■ Exercise requirements ■
All of the records should be reproduced word for word, but no images may appear in the copy.

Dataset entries
# # # # #
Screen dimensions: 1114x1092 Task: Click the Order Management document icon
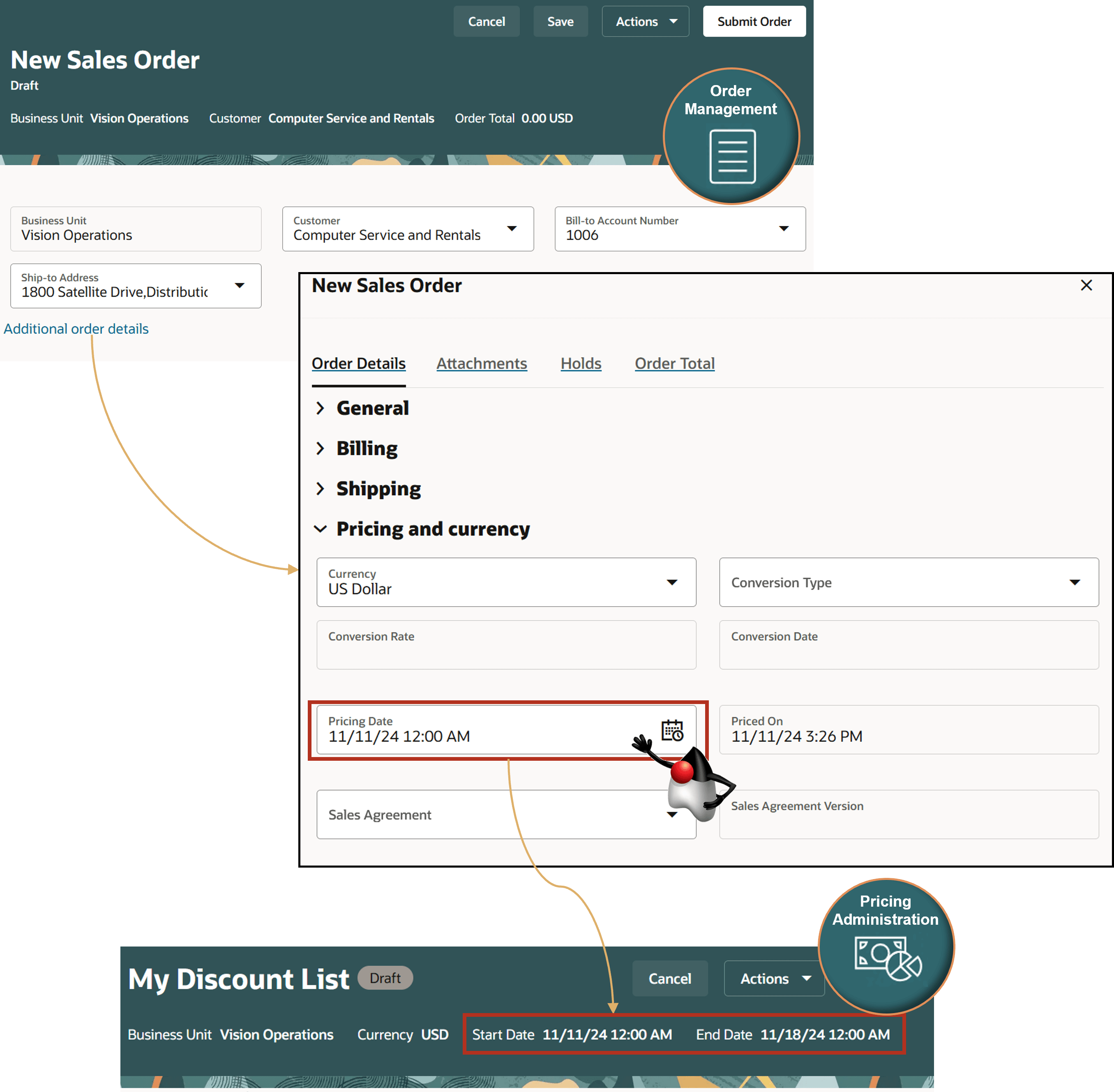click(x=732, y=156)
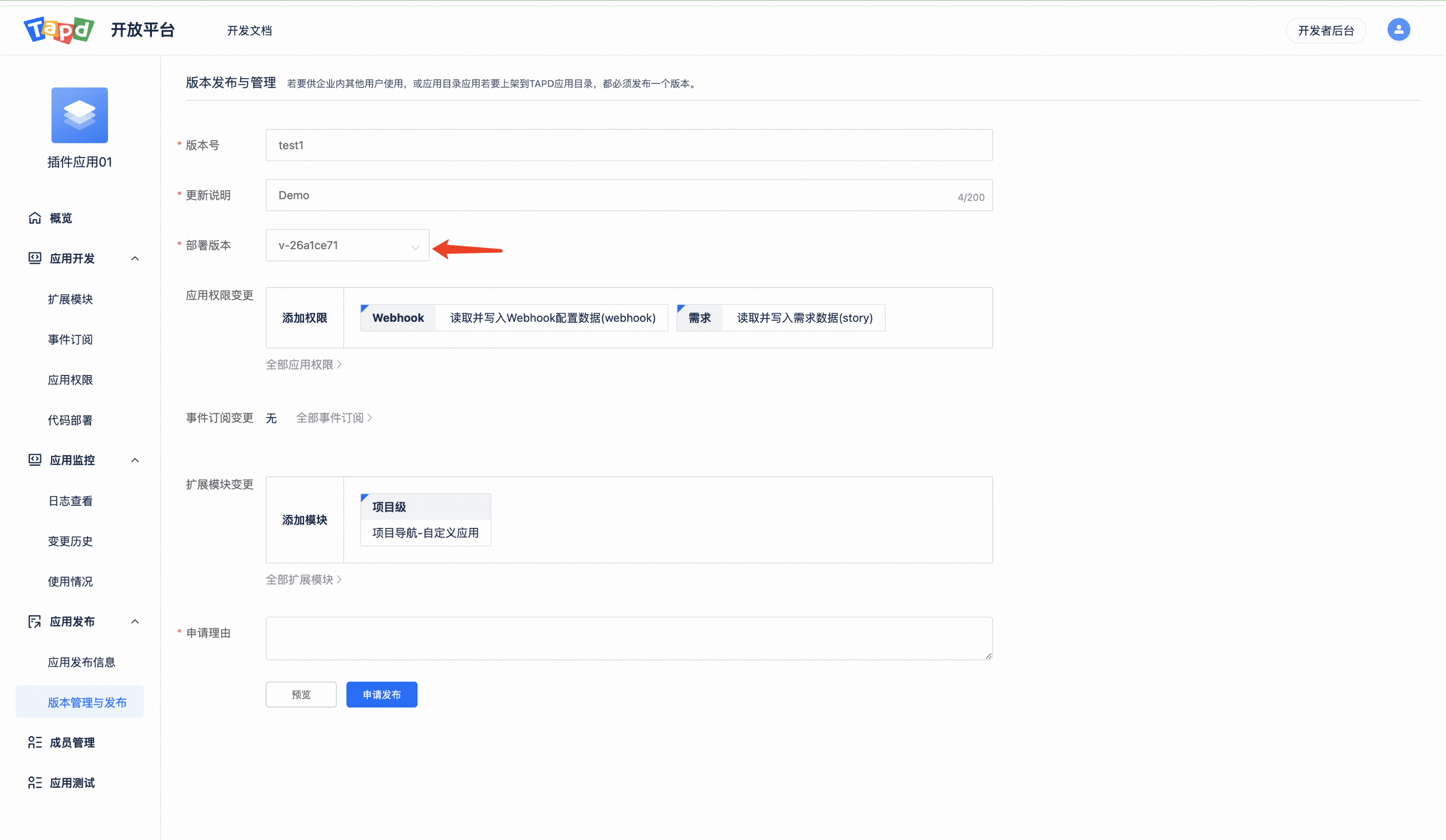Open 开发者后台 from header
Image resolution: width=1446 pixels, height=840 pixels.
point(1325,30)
# # # # #
■ Output for this exercise ■
Screen dimensions: 1114x1092 Task: Click the Order Management document icon
click(x=732, y=156)
Open 开发者后台 from header
Image resolution: width=1446 pixels, height=840 pixels.
point(1325,30)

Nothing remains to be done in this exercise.